* Problem description
Pictures stay out of the copy. Retype exactly, and only, the lines from the one containing "Instruction: Close the us tab" through the end of the listing below.

* Given data
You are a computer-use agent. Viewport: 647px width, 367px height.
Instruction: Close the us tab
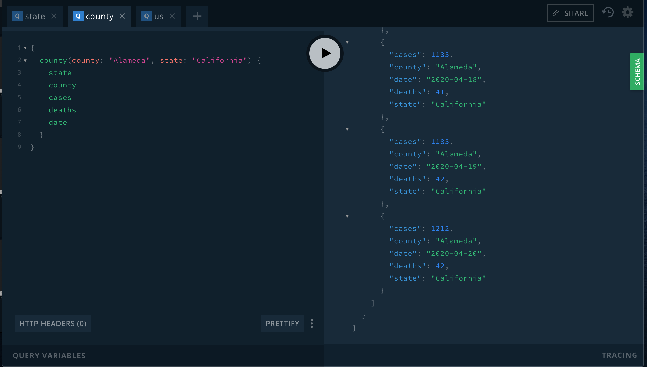[x=172, y=16]
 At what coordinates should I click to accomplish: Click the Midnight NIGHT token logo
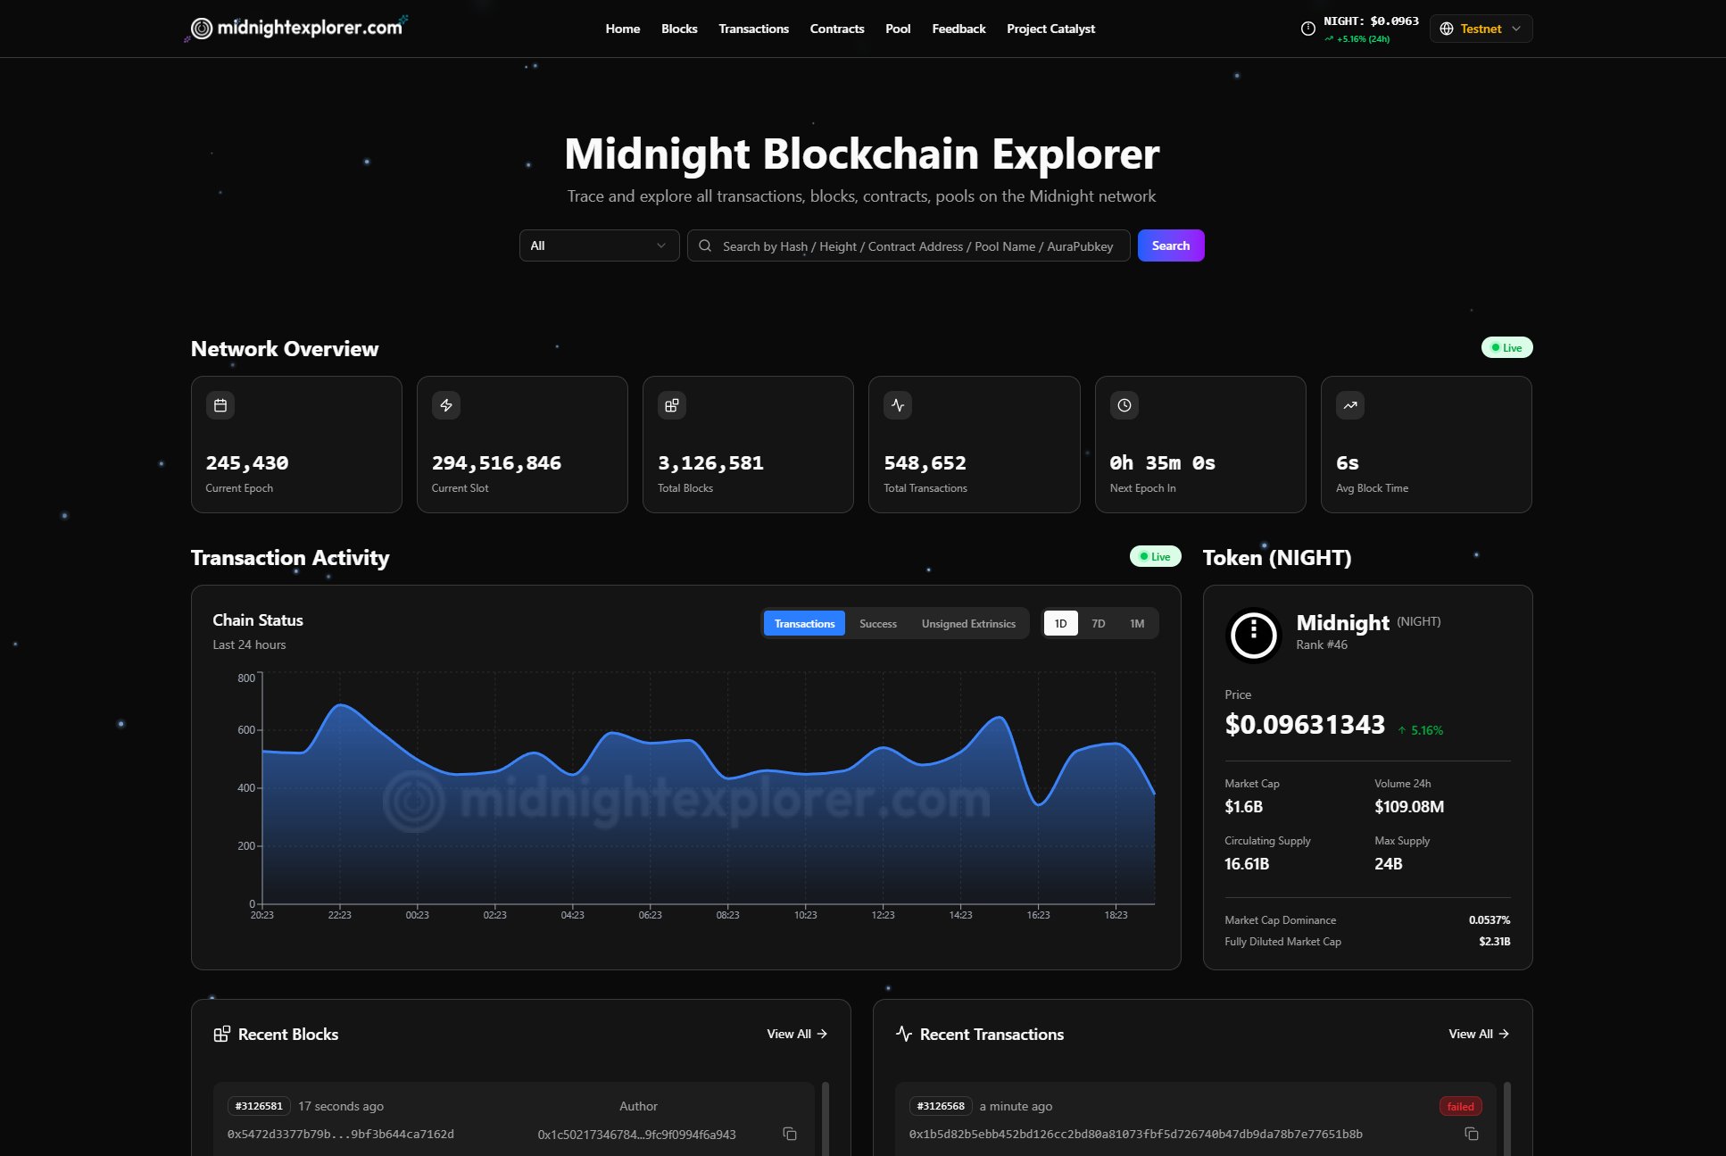tap(1253, 635)
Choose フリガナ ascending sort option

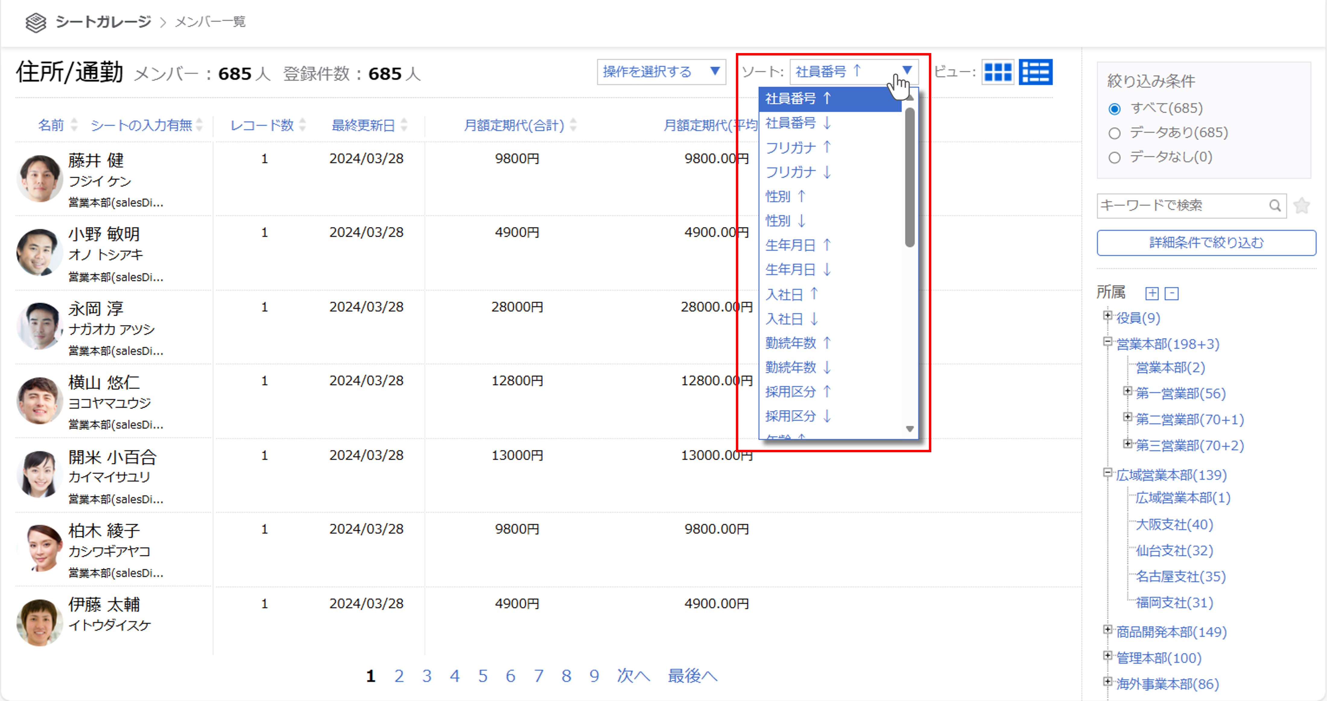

* Result of the exercise
Instruction: Close the us tab
[x=172, y=16]
 At what coordinates should I click to accomplish: Click the Midnight NIGHT token logo
tap(1253, 635)
Choose フリガナ ascending sort option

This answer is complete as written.